- Task objective
In the listing below, the answer starts at the line that has "Task: Open the three-dot" and stops after the line that has "Like lauren's post"; please repeat that part exactly and nothing more.
(Material supplied)
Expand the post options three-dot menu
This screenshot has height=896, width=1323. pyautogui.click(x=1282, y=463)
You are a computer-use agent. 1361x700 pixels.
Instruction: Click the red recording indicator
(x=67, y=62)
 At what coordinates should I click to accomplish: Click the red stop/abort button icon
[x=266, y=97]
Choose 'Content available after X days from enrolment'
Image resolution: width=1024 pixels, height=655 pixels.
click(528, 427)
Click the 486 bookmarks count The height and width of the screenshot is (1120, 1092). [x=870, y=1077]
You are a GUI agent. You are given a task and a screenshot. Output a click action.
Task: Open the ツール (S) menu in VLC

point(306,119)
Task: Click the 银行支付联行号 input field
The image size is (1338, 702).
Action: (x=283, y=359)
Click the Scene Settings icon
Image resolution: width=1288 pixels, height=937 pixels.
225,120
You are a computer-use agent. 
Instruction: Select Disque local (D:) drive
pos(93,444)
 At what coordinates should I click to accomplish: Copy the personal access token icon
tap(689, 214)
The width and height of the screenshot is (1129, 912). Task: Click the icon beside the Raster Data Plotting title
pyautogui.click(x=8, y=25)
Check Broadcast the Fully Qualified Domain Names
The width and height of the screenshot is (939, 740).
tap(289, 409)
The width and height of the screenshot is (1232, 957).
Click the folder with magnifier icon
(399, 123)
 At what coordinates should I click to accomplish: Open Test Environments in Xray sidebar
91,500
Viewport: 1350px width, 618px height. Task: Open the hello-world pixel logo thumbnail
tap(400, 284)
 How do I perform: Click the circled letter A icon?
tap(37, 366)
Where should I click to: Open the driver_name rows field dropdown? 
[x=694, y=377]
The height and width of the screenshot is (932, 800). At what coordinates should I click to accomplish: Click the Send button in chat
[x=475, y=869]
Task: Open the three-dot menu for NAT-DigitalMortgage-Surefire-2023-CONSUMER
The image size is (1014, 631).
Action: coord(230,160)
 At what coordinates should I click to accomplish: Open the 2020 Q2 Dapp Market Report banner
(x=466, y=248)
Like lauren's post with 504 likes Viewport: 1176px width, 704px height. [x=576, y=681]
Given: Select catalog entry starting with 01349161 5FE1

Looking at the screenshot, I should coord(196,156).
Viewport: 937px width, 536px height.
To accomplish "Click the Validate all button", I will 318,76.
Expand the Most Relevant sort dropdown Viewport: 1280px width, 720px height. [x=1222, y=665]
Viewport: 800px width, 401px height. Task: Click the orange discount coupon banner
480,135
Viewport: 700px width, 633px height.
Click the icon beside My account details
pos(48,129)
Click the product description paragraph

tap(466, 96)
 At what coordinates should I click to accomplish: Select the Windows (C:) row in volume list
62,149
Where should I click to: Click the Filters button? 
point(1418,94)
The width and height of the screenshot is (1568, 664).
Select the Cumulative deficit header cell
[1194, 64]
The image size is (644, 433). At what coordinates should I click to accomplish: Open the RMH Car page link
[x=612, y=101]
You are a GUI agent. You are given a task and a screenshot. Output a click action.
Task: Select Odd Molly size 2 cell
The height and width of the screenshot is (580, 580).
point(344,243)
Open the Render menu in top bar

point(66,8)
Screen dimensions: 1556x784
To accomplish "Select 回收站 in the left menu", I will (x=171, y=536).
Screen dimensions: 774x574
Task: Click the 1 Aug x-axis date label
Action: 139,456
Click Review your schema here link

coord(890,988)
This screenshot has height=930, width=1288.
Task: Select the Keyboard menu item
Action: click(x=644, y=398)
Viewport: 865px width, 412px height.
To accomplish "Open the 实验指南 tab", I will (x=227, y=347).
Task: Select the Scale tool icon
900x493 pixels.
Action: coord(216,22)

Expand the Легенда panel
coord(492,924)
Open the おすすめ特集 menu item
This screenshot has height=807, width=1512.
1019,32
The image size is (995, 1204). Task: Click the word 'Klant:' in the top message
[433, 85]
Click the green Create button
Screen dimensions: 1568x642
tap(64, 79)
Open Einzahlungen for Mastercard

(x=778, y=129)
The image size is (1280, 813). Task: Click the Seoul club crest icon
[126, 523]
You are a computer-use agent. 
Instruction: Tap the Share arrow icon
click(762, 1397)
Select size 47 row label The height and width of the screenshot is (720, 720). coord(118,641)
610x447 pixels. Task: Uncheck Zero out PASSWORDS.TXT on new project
(End Material supplied)
- The completed task
Task: Open the three-dot menu for NAT-DigitalMortgage-Surefire-2023-CONSUMER
The image size is (1014, 631).
Action: coord(230,160)
 At what coordinates should I click to accomplish: Open the 2020 Q2 Dapp Market Report banner
(x=466, y=248)
Like lauren's post with 504 likes Viewport: 1176px width, 704px height. [x=576, y=681]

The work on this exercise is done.